RECORDS PROVIDED Block Start

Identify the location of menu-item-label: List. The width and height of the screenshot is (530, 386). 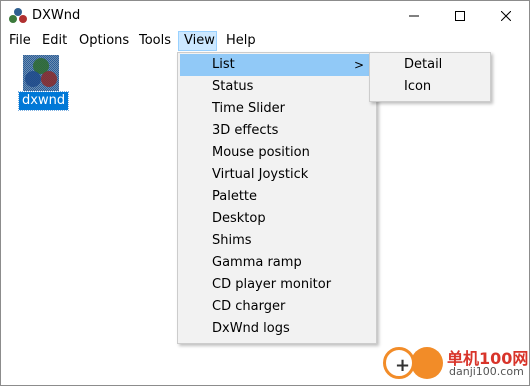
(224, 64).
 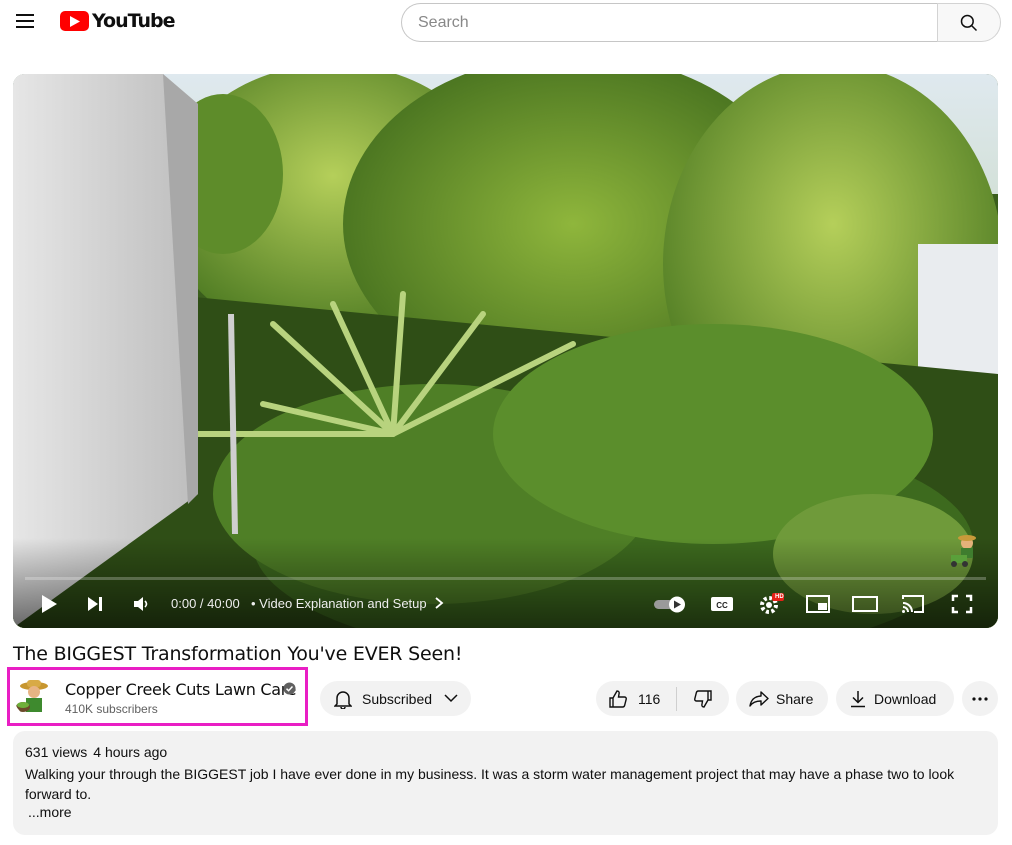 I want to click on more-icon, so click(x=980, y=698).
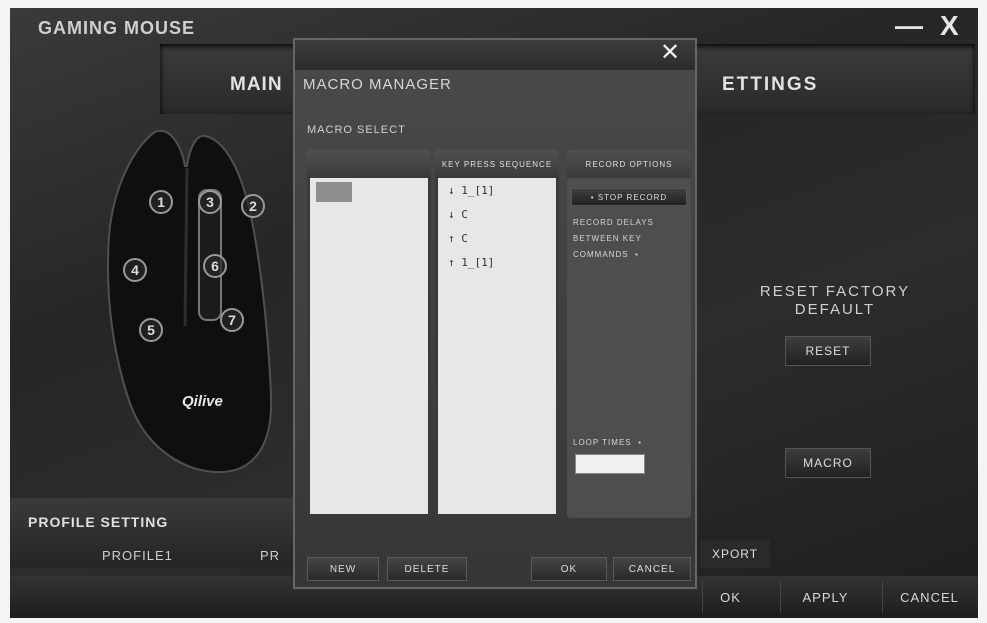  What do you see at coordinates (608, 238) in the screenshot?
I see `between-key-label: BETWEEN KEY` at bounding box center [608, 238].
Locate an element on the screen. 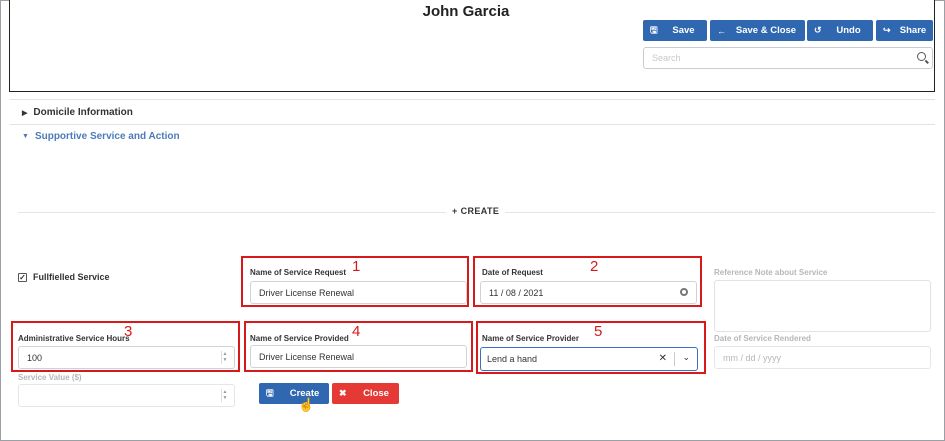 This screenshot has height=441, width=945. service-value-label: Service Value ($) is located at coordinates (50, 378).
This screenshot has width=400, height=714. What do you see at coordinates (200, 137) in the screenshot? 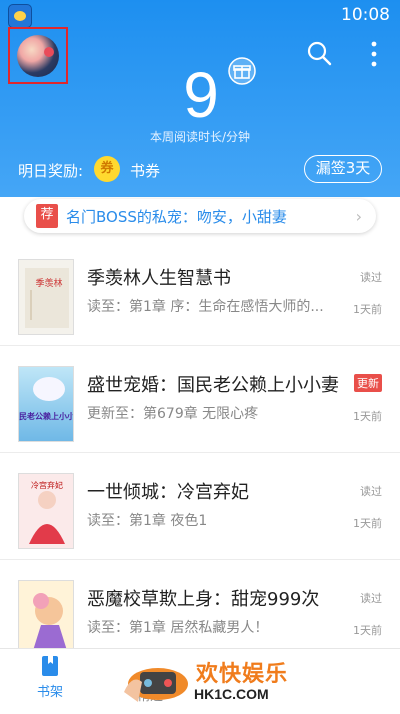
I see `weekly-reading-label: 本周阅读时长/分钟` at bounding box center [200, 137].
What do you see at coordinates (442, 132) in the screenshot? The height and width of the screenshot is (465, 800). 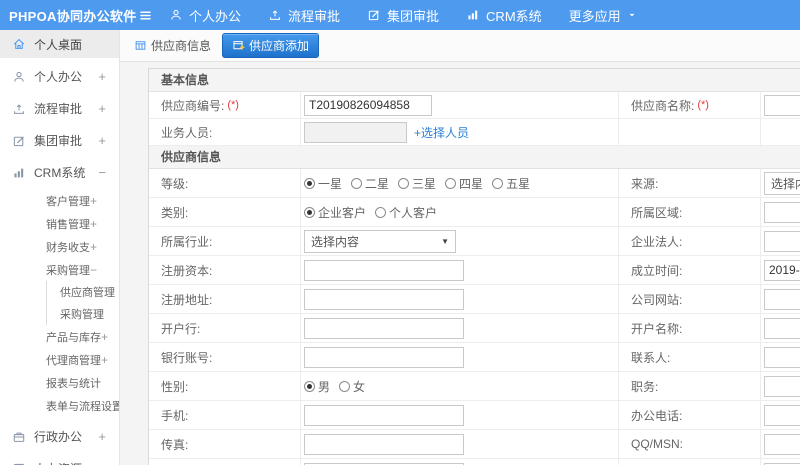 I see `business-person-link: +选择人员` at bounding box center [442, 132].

RECORDS PROVIDED Block End
RECORDS PROVIDED Block Start

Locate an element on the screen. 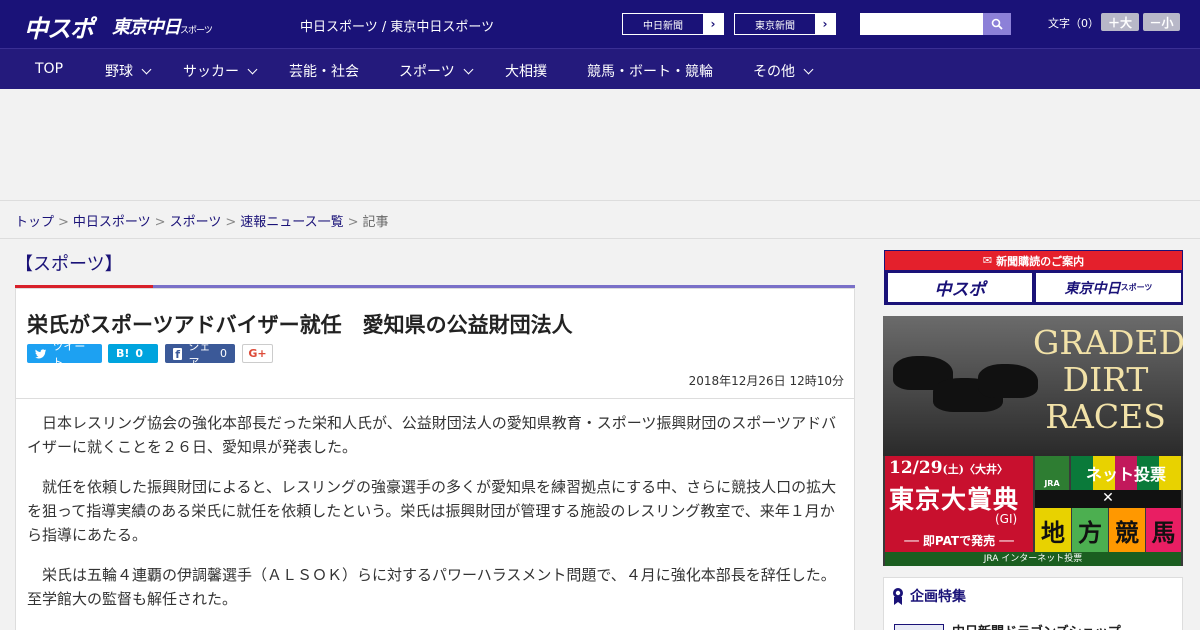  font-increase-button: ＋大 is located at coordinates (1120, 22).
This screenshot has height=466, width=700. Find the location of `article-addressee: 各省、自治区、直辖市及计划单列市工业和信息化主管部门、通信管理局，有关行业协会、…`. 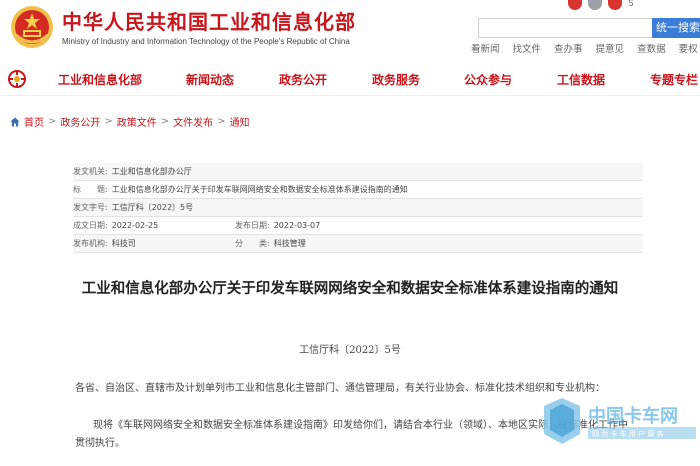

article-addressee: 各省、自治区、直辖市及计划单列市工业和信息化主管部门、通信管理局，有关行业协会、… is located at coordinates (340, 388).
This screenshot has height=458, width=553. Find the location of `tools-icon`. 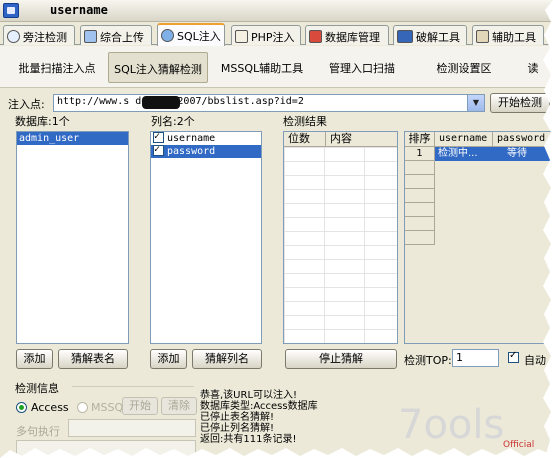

RECORDS PROVIDED Block End

Rewrite the records starting at the line that contains "This screenshot has height=466, width=700." and ending at the line that contains "This screenshot has height=458, width=553.", changing "location" to "position" and leaving everything else unchanged. Leave the pictures out of your answer.

THE ANSWER:
This screenshot has height=466, width=700. Find the position of `article-addressee: 各省、自治区、直辖市及计划单列市工业和信息化主管部门、通信管理局，有关行业协会、…`. 

article-addressee: 各省、自治区、直辖市及计划单列市工业和信息化主管部门、通信管理局，有关行业协会、… is located at coordinates (340, 388).
This screenshot has height=458, width=553. Find the position of `tools-icon`. 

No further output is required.